§ TASK MATERIAL:
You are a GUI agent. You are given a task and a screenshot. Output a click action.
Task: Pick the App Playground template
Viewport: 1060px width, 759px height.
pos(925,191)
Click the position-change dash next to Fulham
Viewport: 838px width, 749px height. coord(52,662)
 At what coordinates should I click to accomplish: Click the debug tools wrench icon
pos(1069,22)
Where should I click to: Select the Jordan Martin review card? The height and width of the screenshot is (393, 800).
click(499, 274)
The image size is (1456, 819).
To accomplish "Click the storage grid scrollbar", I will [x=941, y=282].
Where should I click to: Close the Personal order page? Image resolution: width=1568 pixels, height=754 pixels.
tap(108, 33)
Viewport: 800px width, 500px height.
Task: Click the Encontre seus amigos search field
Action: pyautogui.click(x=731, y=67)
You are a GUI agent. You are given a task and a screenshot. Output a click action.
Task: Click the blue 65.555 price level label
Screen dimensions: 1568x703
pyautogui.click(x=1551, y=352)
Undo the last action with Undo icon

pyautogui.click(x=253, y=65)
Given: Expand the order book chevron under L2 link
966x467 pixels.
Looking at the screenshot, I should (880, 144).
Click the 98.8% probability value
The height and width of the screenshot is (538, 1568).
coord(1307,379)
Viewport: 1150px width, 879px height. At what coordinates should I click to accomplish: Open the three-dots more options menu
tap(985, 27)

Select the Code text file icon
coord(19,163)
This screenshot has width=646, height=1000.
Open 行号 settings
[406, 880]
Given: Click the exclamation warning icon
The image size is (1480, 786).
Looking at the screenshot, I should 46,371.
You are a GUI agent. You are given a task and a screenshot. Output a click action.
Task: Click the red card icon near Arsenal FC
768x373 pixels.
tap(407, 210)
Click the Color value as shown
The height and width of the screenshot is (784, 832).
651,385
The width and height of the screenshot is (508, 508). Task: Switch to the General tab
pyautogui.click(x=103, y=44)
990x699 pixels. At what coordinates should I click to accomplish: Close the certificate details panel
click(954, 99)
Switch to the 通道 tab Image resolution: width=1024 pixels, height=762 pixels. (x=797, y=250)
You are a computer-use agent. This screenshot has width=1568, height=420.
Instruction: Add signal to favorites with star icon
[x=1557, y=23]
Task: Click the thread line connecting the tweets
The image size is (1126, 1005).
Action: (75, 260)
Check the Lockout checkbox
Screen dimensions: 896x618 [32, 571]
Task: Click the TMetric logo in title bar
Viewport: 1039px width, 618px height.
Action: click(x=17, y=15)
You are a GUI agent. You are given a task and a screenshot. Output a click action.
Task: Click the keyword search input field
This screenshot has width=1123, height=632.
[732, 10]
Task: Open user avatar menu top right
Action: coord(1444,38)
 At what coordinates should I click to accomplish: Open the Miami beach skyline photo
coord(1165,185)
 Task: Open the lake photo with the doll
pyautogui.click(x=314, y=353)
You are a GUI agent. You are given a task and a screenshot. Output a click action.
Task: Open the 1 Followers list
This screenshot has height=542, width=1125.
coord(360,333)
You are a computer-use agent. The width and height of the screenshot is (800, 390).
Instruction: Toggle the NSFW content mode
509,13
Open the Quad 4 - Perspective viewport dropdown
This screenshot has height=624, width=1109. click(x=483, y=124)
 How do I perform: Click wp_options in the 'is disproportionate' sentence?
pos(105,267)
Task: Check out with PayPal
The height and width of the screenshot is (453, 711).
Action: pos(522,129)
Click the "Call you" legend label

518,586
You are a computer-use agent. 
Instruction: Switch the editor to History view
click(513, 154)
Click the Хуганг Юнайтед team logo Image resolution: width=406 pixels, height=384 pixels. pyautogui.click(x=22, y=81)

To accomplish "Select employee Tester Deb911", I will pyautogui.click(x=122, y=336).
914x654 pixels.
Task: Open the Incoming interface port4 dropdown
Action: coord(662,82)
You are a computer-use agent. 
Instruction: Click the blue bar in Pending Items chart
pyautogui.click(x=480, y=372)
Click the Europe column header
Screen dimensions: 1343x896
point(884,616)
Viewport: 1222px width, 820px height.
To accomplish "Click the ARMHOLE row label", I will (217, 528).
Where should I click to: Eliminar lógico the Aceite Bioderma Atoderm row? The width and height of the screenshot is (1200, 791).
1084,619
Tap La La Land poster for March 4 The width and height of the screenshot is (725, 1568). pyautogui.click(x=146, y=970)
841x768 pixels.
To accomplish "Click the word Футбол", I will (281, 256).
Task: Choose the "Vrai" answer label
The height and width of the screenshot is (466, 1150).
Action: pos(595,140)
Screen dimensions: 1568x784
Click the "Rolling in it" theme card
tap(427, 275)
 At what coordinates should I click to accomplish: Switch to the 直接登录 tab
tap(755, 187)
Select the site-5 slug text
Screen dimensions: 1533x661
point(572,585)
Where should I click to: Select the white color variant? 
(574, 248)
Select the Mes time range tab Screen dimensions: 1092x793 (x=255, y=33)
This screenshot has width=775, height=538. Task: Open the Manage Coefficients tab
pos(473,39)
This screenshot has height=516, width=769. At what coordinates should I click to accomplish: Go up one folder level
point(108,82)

§ BRIEF: Please find every line in the records that contains the word "computer", and copy it out.

§ TASK SOLUTION:
You are a computer-use agent. This screenshot has width=1568, height=420.
You are a computer-use agent. The width and height of the screenshot is (800, 390).
You are a computer-use agent. 
You are a computer-use agent. 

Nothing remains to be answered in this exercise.